▶ _ACTIVITY_
Only these lines of the data below are wanted: the one with "This screenshot has height=812, width=1478.", the one with "Given: Click the Chop Suey section heading", and any lines between them, each repeated exactly.

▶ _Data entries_
§ §
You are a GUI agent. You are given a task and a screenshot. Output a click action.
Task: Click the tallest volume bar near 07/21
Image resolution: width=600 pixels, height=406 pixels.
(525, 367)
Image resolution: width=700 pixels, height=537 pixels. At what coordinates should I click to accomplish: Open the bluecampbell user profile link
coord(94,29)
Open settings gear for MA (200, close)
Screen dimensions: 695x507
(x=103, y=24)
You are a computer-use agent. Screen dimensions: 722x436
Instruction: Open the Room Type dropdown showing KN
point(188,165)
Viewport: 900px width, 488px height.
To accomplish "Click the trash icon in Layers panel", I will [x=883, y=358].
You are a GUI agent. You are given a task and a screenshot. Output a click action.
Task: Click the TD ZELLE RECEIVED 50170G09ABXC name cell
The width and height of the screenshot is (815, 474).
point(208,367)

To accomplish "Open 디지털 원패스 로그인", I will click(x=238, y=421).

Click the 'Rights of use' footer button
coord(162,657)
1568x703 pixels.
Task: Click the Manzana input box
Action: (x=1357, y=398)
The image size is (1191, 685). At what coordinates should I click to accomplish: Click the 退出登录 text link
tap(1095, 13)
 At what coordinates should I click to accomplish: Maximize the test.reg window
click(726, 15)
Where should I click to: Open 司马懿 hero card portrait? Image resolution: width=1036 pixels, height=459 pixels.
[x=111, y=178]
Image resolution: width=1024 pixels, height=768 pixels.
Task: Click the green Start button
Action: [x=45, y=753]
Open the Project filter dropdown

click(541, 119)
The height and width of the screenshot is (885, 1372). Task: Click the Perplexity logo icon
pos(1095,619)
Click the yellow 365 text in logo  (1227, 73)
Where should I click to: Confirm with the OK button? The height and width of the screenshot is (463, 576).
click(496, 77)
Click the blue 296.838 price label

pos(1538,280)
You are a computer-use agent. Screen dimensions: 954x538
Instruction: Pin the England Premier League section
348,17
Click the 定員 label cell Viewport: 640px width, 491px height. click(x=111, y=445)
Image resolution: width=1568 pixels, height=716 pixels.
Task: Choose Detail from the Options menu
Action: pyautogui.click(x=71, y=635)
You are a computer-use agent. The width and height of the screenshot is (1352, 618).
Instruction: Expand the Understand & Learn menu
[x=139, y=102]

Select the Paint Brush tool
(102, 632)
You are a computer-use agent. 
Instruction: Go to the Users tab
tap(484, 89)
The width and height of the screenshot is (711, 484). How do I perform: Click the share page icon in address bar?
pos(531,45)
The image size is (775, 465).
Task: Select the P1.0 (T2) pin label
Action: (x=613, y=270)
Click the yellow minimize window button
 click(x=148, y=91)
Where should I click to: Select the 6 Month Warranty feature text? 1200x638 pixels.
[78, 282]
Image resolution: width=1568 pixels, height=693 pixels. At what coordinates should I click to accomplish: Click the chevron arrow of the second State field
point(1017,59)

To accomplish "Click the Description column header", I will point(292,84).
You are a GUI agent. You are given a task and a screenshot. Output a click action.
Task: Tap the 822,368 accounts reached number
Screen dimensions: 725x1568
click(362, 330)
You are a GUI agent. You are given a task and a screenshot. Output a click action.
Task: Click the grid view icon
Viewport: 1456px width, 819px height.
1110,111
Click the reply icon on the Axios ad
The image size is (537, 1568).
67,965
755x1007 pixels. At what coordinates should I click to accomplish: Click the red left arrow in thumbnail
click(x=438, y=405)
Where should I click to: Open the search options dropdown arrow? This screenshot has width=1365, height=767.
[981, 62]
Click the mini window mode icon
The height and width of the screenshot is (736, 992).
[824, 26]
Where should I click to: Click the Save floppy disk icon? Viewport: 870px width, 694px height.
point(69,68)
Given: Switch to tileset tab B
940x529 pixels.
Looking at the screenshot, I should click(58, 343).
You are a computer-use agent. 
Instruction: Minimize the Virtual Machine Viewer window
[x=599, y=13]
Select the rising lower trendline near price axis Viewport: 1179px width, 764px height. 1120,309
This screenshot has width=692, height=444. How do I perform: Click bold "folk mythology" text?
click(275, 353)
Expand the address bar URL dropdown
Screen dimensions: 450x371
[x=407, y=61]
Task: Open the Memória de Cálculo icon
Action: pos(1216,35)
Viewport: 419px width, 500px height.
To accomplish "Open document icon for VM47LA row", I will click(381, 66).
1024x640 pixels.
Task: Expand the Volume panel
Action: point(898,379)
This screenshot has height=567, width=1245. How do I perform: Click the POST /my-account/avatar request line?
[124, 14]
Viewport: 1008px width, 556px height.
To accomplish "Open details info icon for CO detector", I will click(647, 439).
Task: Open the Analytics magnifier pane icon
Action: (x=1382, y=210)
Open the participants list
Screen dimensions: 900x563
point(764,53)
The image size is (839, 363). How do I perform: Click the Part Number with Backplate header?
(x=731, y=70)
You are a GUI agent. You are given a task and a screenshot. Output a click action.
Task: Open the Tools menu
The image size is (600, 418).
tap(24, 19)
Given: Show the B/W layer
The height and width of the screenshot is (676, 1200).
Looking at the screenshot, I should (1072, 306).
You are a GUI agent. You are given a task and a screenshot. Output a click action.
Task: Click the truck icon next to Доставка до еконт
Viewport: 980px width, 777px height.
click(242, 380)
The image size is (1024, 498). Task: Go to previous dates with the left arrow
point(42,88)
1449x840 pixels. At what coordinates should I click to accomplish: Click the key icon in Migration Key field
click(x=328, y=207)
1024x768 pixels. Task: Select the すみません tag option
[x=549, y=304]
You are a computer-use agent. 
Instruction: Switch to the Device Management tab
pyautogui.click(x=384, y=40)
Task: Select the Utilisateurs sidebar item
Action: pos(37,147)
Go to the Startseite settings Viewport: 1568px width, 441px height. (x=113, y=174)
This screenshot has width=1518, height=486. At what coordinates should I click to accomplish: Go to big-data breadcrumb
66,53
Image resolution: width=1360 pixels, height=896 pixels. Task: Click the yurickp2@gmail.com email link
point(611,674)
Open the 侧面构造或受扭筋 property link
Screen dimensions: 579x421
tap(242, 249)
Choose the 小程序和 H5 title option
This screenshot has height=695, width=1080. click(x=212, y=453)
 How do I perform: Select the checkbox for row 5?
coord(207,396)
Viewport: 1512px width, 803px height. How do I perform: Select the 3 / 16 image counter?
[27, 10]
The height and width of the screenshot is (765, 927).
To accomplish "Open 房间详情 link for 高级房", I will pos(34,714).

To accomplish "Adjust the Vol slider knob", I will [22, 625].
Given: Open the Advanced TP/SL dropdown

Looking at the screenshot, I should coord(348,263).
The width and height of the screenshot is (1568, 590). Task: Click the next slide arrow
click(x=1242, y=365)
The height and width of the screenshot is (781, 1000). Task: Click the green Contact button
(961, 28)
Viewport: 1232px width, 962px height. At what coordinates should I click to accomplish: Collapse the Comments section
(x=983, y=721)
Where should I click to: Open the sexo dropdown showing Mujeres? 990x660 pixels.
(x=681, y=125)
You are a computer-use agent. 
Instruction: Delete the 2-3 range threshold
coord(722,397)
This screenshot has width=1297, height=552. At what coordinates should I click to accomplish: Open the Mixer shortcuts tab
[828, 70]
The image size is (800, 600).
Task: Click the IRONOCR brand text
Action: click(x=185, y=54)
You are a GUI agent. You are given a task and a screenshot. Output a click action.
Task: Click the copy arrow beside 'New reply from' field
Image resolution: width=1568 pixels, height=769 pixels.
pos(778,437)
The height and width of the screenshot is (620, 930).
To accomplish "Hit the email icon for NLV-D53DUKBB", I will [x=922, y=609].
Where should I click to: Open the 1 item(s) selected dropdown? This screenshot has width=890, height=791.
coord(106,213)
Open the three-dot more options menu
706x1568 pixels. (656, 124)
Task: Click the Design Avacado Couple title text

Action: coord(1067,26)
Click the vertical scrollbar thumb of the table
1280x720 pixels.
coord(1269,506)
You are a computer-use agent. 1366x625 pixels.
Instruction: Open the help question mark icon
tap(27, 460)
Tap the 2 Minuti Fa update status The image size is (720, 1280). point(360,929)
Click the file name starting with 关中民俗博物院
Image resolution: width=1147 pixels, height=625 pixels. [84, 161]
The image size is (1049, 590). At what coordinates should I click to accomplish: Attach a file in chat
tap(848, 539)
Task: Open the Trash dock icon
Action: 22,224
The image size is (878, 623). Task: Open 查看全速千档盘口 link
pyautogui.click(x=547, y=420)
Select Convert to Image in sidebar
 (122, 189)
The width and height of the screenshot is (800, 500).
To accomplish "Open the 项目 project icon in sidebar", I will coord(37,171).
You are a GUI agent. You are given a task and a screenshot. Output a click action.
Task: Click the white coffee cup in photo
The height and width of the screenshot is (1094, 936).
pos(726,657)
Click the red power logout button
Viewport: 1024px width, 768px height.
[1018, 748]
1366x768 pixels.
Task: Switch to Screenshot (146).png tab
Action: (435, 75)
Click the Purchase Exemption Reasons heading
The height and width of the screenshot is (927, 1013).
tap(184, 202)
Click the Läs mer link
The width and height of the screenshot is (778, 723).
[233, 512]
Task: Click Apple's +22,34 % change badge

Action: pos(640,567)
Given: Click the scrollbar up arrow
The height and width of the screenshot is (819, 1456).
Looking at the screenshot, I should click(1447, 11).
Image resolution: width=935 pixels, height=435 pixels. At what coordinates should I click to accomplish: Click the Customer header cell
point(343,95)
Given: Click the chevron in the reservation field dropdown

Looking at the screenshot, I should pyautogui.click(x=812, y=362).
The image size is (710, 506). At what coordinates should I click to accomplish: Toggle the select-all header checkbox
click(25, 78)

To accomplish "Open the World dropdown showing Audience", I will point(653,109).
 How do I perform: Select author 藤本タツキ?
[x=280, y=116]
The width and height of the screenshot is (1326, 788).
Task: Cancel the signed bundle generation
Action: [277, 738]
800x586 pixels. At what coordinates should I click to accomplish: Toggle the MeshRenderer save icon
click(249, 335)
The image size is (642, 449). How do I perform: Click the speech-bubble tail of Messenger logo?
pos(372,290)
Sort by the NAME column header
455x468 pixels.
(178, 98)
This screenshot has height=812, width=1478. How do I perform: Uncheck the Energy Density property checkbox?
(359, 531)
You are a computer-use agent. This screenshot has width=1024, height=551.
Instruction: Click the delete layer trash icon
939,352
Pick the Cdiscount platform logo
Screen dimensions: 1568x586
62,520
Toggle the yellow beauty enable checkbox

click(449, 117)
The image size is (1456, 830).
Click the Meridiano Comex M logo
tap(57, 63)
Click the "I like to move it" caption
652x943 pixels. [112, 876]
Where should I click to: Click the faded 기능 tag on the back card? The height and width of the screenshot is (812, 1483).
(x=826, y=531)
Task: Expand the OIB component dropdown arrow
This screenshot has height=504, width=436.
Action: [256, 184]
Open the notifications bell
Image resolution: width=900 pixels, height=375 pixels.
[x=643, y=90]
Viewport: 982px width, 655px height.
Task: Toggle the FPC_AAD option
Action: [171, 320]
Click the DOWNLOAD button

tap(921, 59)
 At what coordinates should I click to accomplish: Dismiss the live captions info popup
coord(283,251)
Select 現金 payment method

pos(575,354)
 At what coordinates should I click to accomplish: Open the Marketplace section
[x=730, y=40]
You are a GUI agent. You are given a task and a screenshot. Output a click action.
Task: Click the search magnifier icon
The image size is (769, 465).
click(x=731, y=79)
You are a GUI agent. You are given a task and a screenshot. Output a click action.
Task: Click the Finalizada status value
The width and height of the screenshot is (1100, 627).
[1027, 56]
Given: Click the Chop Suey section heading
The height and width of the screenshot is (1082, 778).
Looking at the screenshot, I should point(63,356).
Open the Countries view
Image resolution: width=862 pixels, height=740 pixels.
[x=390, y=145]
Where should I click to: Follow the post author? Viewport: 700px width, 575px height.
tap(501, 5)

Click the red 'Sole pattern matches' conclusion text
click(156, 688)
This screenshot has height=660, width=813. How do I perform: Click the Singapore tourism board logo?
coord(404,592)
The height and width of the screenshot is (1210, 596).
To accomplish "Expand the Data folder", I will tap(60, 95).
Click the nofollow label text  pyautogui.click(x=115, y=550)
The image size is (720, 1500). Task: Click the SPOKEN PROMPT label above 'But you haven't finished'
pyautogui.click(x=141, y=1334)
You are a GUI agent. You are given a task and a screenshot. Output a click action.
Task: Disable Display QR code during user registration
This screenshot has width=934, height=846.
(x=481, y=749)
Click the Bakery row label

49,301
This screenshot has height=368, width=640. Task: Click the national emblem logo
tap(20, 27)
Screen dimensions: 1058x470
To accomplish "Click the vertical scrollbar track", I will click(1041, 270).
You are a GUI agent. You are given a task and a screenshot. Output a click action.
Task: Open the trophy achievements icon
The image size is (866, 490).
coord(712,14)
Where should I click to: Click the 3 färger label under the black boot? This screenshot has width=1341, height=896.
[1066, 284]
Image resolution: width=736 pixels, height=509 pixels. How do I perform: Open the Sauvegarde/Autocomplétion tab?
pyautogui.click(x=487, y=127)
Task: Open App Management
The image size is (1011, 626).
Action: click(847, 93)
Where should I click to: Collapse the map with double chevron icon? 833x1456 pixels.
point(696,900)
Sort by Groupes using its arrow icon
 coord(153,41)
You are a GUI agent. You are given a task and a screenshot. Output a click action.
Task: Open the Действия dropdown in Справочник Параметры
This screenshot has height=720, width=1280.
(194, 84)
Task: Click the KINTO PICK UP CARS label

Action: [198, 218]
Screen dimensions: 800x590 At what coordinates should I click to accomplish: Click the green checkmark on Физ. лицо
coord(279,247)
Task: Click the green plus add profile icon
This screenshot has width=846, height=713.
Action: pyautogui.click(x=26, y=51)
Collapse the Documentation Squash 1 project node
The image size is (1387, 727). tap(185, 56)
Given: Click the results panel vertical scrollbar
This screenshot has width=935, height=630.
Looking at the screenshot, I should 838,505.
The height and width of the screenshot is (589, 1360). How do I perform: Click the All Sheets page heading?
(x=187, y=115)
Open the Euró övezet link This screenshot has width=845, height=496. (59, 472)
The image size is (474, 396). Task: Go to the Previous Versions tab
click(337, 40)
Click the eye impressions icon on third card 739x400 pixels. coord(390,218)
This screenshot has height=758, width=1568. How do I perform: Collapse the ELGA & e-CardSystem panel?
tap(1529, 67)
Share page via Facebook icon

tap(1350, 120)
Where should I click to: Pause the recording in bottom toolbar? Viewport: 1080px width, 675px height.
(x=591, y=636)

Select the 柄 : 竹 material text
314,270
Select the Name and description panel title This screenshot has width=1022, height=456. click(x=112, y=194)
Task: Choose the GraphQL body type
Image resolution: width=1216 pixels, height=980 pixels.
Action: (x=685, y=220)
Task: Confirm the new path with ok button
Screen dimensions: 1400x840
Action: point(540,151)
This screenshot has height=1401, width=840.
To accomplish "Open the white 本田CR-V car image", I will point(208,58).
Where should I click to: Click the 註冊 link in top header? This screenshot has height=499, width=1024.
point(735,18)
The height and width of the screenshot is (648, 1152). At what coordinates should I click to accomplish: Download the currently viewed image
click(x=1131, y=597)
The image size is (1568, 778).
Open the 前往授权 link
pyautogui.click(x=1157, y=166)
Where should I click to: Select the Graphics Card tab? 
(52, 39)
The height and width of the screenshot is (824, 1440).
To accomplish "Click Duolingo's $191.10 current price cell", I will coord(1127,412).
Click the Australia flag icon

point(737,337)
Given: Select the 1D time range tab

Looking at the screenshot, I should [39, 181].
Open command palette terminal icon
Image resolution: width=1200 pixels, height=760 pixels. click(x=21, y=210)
§ §
▶ _TASK SOLUTION_
This screenshot has height=812, width=1478. How do I perform: Uncheck the Energy Density property checkbox?
(359, 531)
You are a computer-use agent. This screenshot has width=1024, height=551.
Instruction: Click the delete layer trash icon
939,352
Pick the Cdiscount platform logo
Screen dimensions: 1568x586
62,520
Toggle the yellow beauty enable checkbox

click(449, 117)
The image size is (1456, 830).
Click the Meridiano Comex M logo
tap(57, 63)
Click the "I like to move it" caption
652x943 pixels. [112, 876]
Where should I click to: Click the faded 기능 tag on the back card? The height and width of the screenshot is (812, 1483).
(x=826, y=531)
Task: Expand the OIB component dropdown arrow
This screenshot has height=504, width=436.
Action: [256, 184]
Open the notifications bell
Image resolution: width=900 pixels, height=375 pixels.
[x=643, y=90]
Viewport: 982px width, 655px height.
Task: Toggle the FPC_AAD option
Action: [171, 320]
Click the DOWNLOAD button

tap(921, 59)
 At what coordinates should I click to accomplish: Dismiss the live captions info popup
coord(283,251)
Select 現金 payment method

pos(575,354)
 At what coordinates should I click to accomplish: Open the Marketplace section
[x=730, y=40]
You are a GUI agent. You are given a task and a screenshot. Output a click action.
Task: Click the search magnifier icon
The image size is (769, 465).
click(x=731, y=79)
You are a GUI agent. You are given a task and a screenshot. Output a click action.
Task: Click the Finalizada status value
The width and height of the screenshot is (1100, 627).
[1027, 56]
Given: Click the Chop Suey section heading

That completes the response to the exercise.